**To do**
All the entries need to be quoted exactly, apart from the pictures, which you should drop.

(Records from a data collection)
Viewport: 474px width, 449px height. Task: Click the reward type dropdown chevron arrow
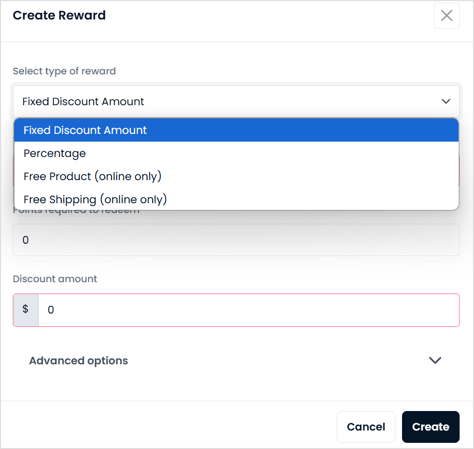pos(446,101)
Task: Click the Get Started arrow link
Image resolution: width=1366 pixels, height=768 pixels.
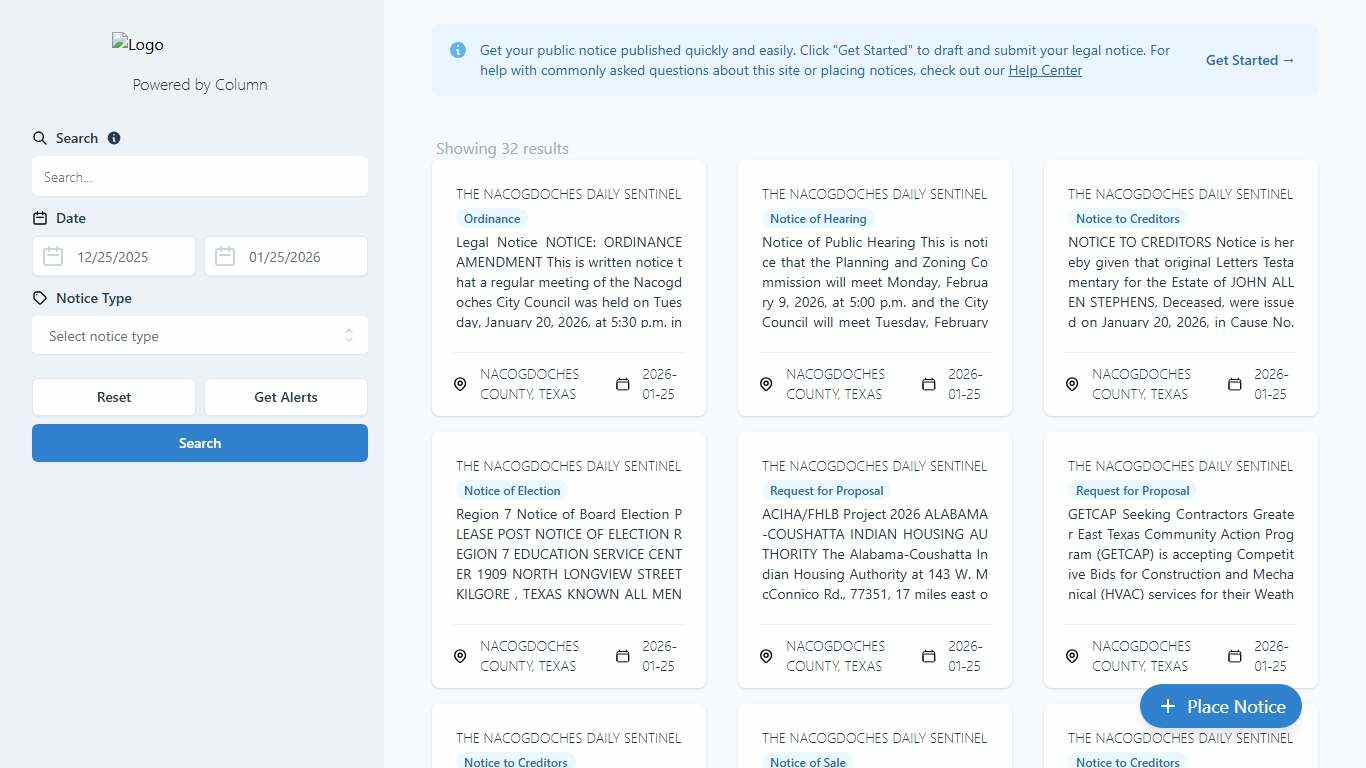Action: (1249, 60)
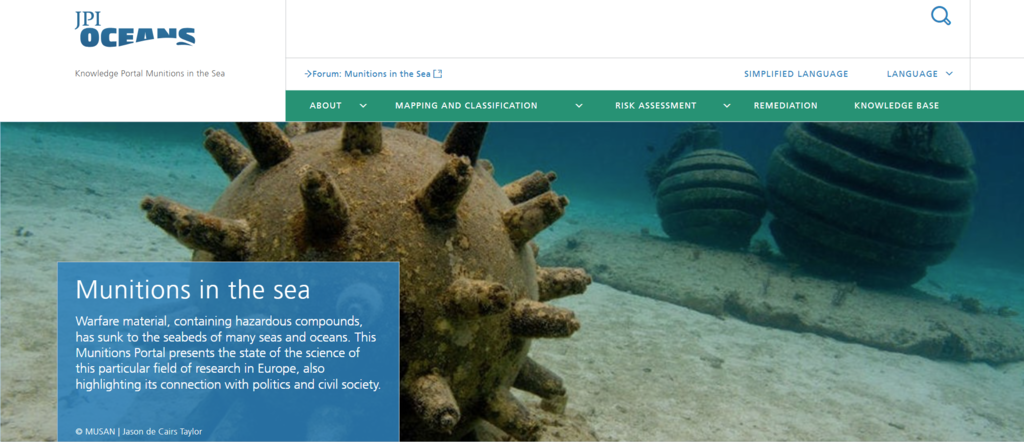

**Completed exercise**
Viewport: 474px width, 449px height. Task: Click the reward type dropdown chevron arrow
pos(446,101)
Task: Click the Get Started arrow link
Image resolution: width=1366 pixels, height=768 pixels.
Action: (1249, 60)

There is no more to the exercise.